Each line below with the word "target" needs to be copied.
----
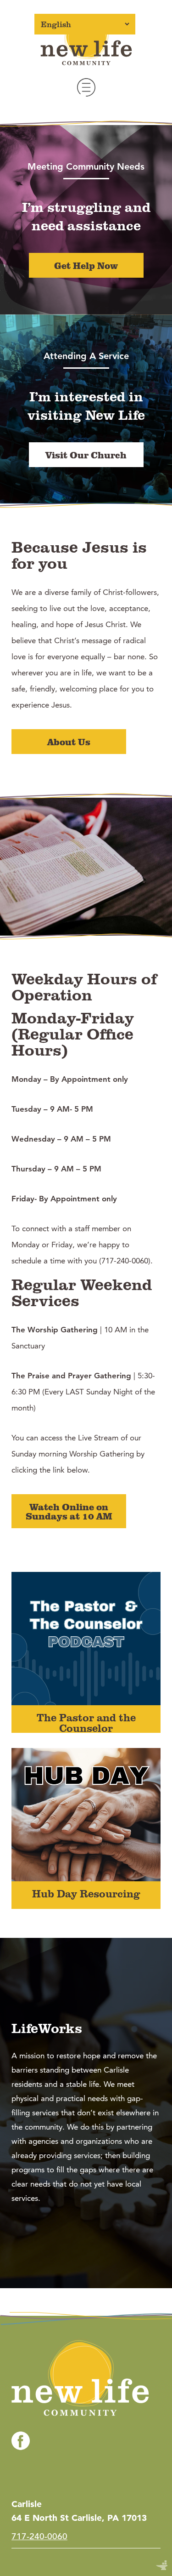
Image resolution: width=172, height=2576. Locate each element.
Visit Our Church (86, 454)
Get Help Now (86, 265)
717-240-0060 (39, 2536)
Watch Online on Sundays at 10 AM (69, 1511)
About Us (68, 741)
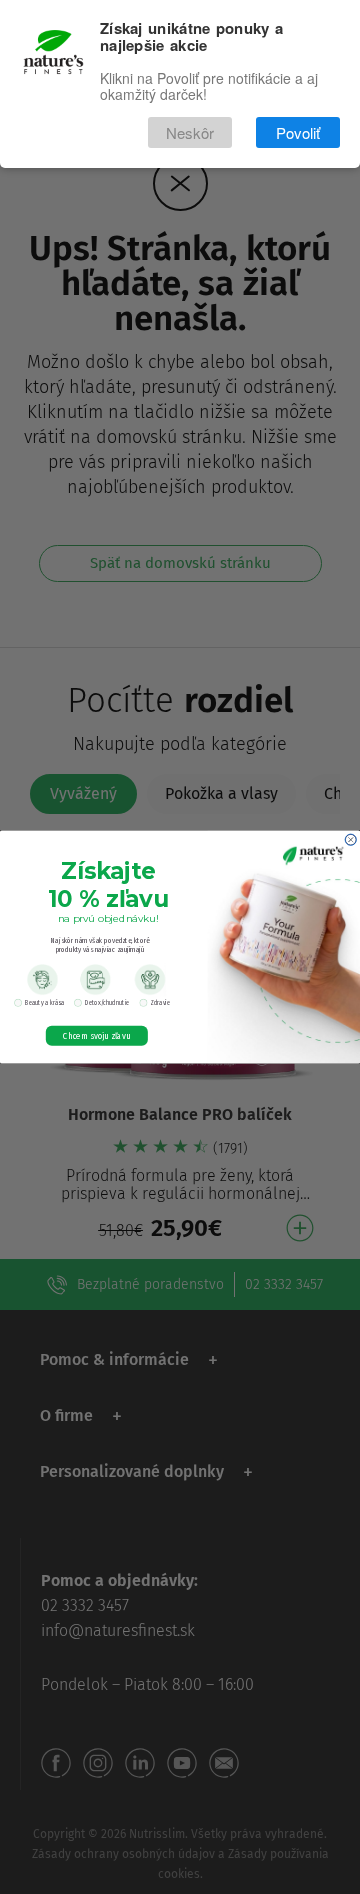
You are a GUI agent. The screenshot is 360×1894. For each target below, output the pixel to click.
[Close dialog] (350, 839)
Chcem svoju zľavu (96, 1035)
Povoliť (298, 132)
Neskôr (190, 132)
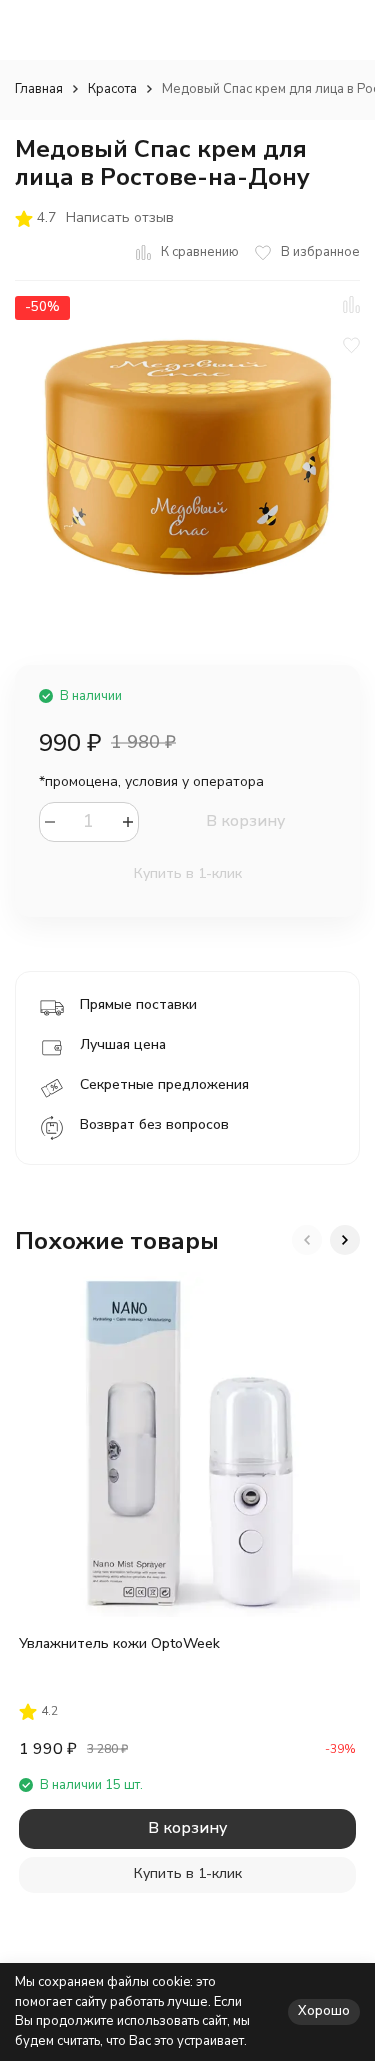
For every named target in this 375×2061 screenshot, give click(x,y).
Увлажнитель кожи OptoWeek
----
• [ANSWER SPACE]
You are a GUI agent. The screenshot is 360×1894. For each target below, output the pixel to click.
For every named target in this 375×2061 screenshot, give click(x,y).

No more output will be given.